The problem> Rewrite the items below with every "Locate an element on the screen" changed to "Find an element on the screen" and everything else left as it is.

------------------------------------------------------------

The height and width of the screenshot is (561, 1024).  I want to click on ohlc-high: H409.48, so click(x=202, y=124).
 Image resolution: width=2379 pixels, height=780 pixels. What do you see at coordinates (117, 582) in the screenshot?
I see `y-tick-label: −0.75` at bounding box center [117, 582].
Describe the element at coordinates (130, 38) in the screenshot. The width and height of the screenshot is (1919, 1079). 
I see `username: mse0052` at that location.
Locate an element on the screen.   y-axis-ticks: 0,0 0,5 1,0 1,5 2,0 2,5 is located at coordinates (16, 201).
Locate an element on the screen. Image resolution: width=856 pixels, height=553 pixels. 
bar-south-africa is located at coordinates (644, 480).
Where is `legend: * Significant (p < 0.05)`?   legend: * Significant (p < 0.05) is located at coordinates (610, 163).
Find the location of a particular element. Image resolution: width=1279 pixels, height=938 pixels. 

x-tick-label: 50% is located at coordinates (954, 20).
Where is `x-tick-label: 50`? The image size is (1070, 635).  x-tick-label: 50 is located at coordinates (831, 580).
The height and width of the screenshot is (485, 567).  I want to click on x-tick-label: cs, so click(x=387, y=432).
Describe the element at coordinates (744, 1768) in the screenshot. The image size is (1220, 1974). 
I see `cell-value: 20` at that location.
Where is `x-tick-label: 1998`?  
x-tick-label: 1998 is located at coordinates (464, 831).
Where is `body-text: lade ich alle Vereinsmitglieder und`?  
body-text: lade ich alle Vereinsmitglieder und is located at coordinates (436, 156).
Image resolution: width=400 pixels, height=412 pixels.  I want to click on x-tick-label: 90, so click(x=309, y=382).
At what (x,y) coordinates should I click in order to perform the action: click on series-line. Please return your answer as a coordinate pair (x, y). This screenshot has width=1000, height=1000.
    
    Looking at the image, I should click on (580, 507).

------------------------------------------------------------

Exercise solution>
The height and width of the screenshot is (561, 1024).  I want to click on ohlc-high: H409.48, so click(x=202, y=124).
 Image resolution: width=2379 pixels, height=780 pixels. What do you see at coordinates (117, 582) in the screenshot?
I see `y-tick-label: −0.75` at bounding box center [117, 582].
Describe the element at coordinates (130, 38) in the screenshot. The width and height of the screenshot is (1919, 1079). 
I see `username: mse0052` at that location.
Find an element on the screen.   y-axis-ticks: 0,0 0,5 1,0 1,5 2,0 2,5 is located at coordinates (16, 201).
Find an element on the screen. Image resolution: width=856 pixels, height=553 pixels. 
bar-south-africa is located at coordinates (644, 480).
Where is `legend: * Significant (p < 0.05)`?   legend: * Significant (p < 0.05) is located at coordinates (610, 163).
Find the location of a particular element. Image resolution: width=1279 pixels, height=938 pixels. 

x-tick-label: 50% is located at coordinates (954, 20).
Where is `x-tick-label: 50`? The image size is (1070, 635).  x-tick-label: 50 is located at coordinates (831, 580).
The height and width of the screenshot is (485, 567).  I want to click on x-tick-label: cs, so click(x=387, y=432).
Describe the element at coordinates (744, 1768) in the screenshot. The image size is (1220, 1974). 
I see `cell-value: 20` at that location.
Where is `x-tick-label: 1998`?  
x-tick-label: 1998 is located at coordinates (464, 831).
Where is `body-text: lade ich alle Vereinsmitglieder und`?  
body-text: lade ich alle Vereinsmitglieder und is located at coordinates (436, 156).
Image resolution: width=400 pixels, height=412 pixels.  I want to click on x-tick-label: 90, so click(x=309, y=382).
At what (x,y) coordinates should I click in order to perform the action: click on series-line. Please return your answer as a coordinate pair (x, y). This screenshot has width=1000, height=1000.
    
    Looking at the image, I should click on (580, 507).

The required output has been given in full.